Ausgewählter Text -
..............................
Der wichtigste Grund dafür: Die Land- und Forstwirtschaft ist für fast ein Viertel aller klimaschädlichen Treibhausgase verantwortlich. Als Hauptschuldiger kann die industrielle Massentierhaltung ausgemacht werden: In Europa kommen 61 Prozent der landwirtschaftlichen Emissionen aus der Tierhaltung; die restlichen 38 Prozent sind auf intensive Bodennutzung und Düngemittel-Einsatz zurückzuführen. Dazu kommt die Waldzerstörung: Für die Holzproduktion und um Flächen landwirtschaftlich nutzbar zu machen, werden massiv Wälder gerodet und mit ihnen einer der wichtigsten CO2-Speicher unserer Erde. Gleichzeitig muss die Weltbevölkerung es schaffen, bis zur Mitte des Jahrhunderts die vom Menschen verursachten CO2-Emissionen auf Netto-Null zu fahren – wenn das 1,5°-Ziel von Paris eingehalten werden soll. Ohne einen radikalen Wandel in Landwirtschaft ist dieses Ziel nicht zu erreichen.
Doch nicht nur das Klima ist auf die Agrarwende angewiesen. Andersherum gilt ebenso: Ohne konsequenten Klimaschutz wird sich keine nachhaltige Landwirtschaft verwirklichen lassen. Weiter noch: Gelingt es uns nicht, die globale Erwärmung einzudämmen, bedroht dies auch die Versorgung der Weltbevölkerung mit Lebensmitteln: 70 Prozent der eisfreien Erdoberfläche nutzen Menschen landwirtschaftlich und beinahe ein Drittel dieser Fläche leidet bereits jetzt unter enormem Qualitätsverlust. Das heißt zum Beispiel: Bodenerosion aufgrund intensiver Landwirtschaft oder Versalzung wegen zu starker Bewässerung. Durch den Klimawandel verursachte Extremwettereignisse verschärfen diese Problematik: Starke Regenfälle schwemmen fruchtbare Erde weg, Hitzewellen und Dürreperioden führen zu Wasserknappheit und Wüstenbildung. So verschwinden nicht nur Ökosysteme, sondern auch wertvolle Flächen für die Lebensmittelproduktion. Eine schnelle Reduktion der Treibhausgase ist also dringend nötig, um dem Verlust von fruchtbarem Boden und damit der Verschärfung von Armut und Hunger weltweit entgegenzuwirken.
..............................
Datenzeilen -
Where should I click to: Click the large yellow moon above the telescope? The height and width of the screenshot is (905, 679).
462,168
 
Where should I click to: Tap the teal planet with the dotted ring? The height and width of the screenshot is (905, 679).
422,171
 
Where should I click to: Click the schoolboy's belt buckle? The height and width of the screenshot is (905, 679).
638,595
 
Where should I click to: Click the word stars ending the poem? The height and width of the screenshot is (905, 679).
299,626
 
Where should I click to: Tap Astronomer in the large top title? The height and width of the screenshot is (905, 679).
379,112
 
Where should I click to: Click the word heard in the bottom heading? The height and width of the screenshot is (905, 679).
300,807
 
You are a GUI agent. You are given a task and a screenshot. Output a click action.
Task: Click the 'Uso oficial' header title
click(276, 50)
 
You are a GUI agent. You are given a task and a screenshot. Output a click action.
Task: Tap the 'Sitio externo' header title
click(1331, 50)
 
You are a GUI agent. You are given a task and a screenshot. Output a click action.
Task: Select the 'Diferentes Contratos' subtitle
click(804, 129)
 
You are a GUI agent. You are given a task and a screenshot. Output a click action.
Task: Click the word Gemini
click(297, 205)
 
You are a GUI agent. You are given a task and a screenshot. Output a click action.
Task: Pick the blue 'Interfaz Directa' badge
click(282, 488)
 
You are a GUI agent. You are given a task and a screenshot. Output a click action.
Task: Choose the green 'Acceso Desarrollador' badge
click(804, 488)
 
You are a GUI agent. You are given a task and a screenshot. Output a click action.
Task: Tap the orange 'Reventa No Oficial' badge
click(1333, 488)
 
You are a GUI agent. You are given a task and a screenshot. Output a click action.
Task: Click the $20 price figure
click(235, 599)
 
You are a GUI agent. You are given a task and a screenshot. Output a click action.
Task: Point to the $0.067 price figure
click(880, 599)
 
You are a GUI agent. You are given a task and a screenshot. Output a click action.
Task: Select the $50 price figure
..............................
Aufgaben und Übungen -
a - Übertragen Sie den Satz „Doch nicht nur das Klima ist auf die Agrarwende angewiesen.“ aus dem Text über Landwirtschaft und Klima ins Englische.
b - Beantworten Sie anhand des Textes über Landwirtschaft und Klima folgende Fragen:
(i) Wie viel Prozent der landwirtschaftlichen Emissionen in Europa stammen aus der Tierhaltung?
(ii) Welchen Anteil der eisfreien Erdoberfläche nutzen Menschen landwirtschaftlich?
(iii) Zu welcher Folge führt laut Text eine zu starke Bewässerung?
c - Führen Sie den Text über Landwirtschaft und Klima im Anschluss an seinen letzten Satz weiter.

Antworten nacheinander -
a - But the climate is not the only thing that depends on the agricultural transition.

b -
(i) 61 Prozent
(ii) 70 Prozent
(iii) Zur Versalzung

c -
Es ist jedoch noch nicht zu spät zum Handeln. Laut den WissenschaftlerInnen lassen sich manche Effekte durch eine sofortige Umkehr noch vermindern. Ihr Fazit: Die grüne Wende muss her und zwar besser jetzt als gleich! Durch nachhaltigere Landwirtschaftsformen und weniger Fleisch-Konsum ließen sich beispielsweise bis zu 9,6 Milliarden Tonnen CO2 einsparen. Kombiniert mit dem sofortigen Ausstieg aus den fossilen Energien ließen sich durch eine globale Agrarwende die allerschlimmsten Folgen der Klimakrise noch abmildern.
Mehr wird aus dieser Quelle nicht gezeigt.